Loi modifiant la Loi sur l'immigration et d'autres lois en conséquence, L.C. 1992, ch. 49, art. 1, 119.

Loi sur l'immigration, L.R.C. (1985), ch. I-2, art. 2(1) «transporteur» (mod. par L.C. 1992, ch. 49, art. 1), 85 (mod., idem, art. 74), 86 (mod., idem, art. 75), 87 (mod., idem, art. 76), 91.1 (édicté, idem, art. 80), 92 (mod. par L.R.C. (1985) (4e suppl.), ch. 28, art. 23; L.C. 1992, ch. 49, art. 81).

jurisprudence

décisions appliquées:

Flota Cubana de Pesca (Flotte de pêche cubaine) c. Canada (Ministre de la Citoyenneté et de l'Immigration), [1998] 2 C.F. 303; (1997), 154 D.L.R. (4th) 577; 41 Imm. L.R. (2d) 175; 221 N.R. 356 (C.A.); Baker c. Canada (Ministre de la Citoyenneté et de l'Immigration), [1999] 2 R.C.S. 817; (1999), 174 D.L.R. (4th) 193; 14 Admin. L.R. (3d) 173; 1 Imm. L.R. (3d) 1; 243 N.R. 22.

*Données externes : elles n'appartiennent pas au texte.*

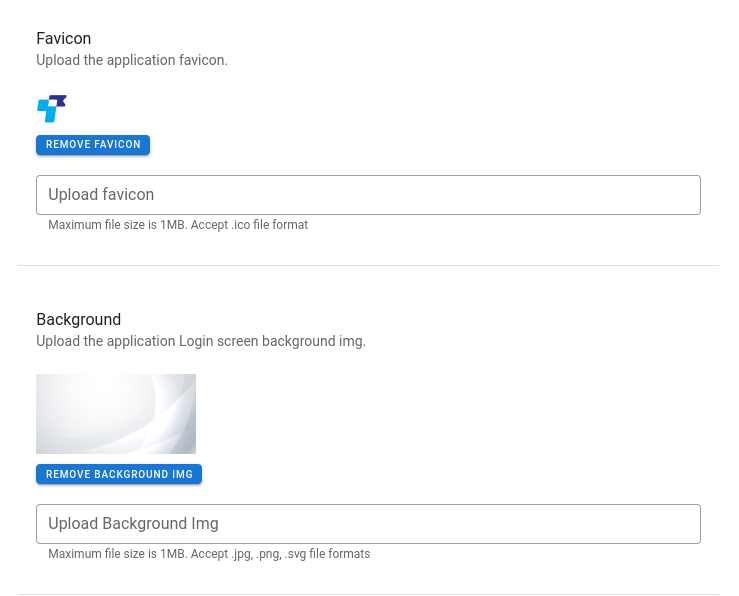739x596 pixels.
Task: Click the dark blue part of the favicon logo
Action: (x=58, y=99)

APPEL du rejet d'une demande de contrôle judiciaire de la décision par laquelle le ministre avait tenu l'appelante responsable des frais d'expulsion d'un membre d'équipage qui, en 1992, avait abandonné un navire de charge auquel l'appelante avait fourni des services (Greer Shipping Ltd. c. Canada (Ministre de la Citoyenneté et de l'Immigration), [2001] 2 C.F. 357; (2001), 200 F.T.R. 1; 12 Imm. L.R. (3d) 245 (1re inst.)). Appel accueilli pour le motif qu'un navire de charge n'est pas un «transporteur» au sens du paragraphe 2(1) de la Loi sur l'immigration tel qu'il existait en 1992 et que l'appelante n'était donc pas responsable de ces frais.

ont comparu:

H. Peter Swanson pour l'appelante.

Helen C. H. Park pour l'intimé.

avocats inscrits au dossier:

Campney & Murphy, Vancouver, pour l'appelante.

Le sous-procureur général du Canada, pour l'intimé.

Ce qui suit est la version française des motifs du jugement rendus par

[1]Le juge Sharlow, J.C.A.: Le MS Trade Carrier est un navire de charge. Il est entré au port de Vancouver le 22 juillet 1992. À ce moment-là, seuls le capitaine et les membres de l'équipage étaient à bord du navire. Le navire a quitté Vancouver le 27 juillet 1992 et il a quitté les eaux canadiennes le 1er août 1992. Pendant que le navire était à Vancouver, un membre de l'équipage, M. Mohamed Nizam, a abandonné le navire. Près de six ans plus tard, M. Nizam a été expulsé aux Maldives, son pays de citoyenneté, moyennant des frais d'environ 10 000 $.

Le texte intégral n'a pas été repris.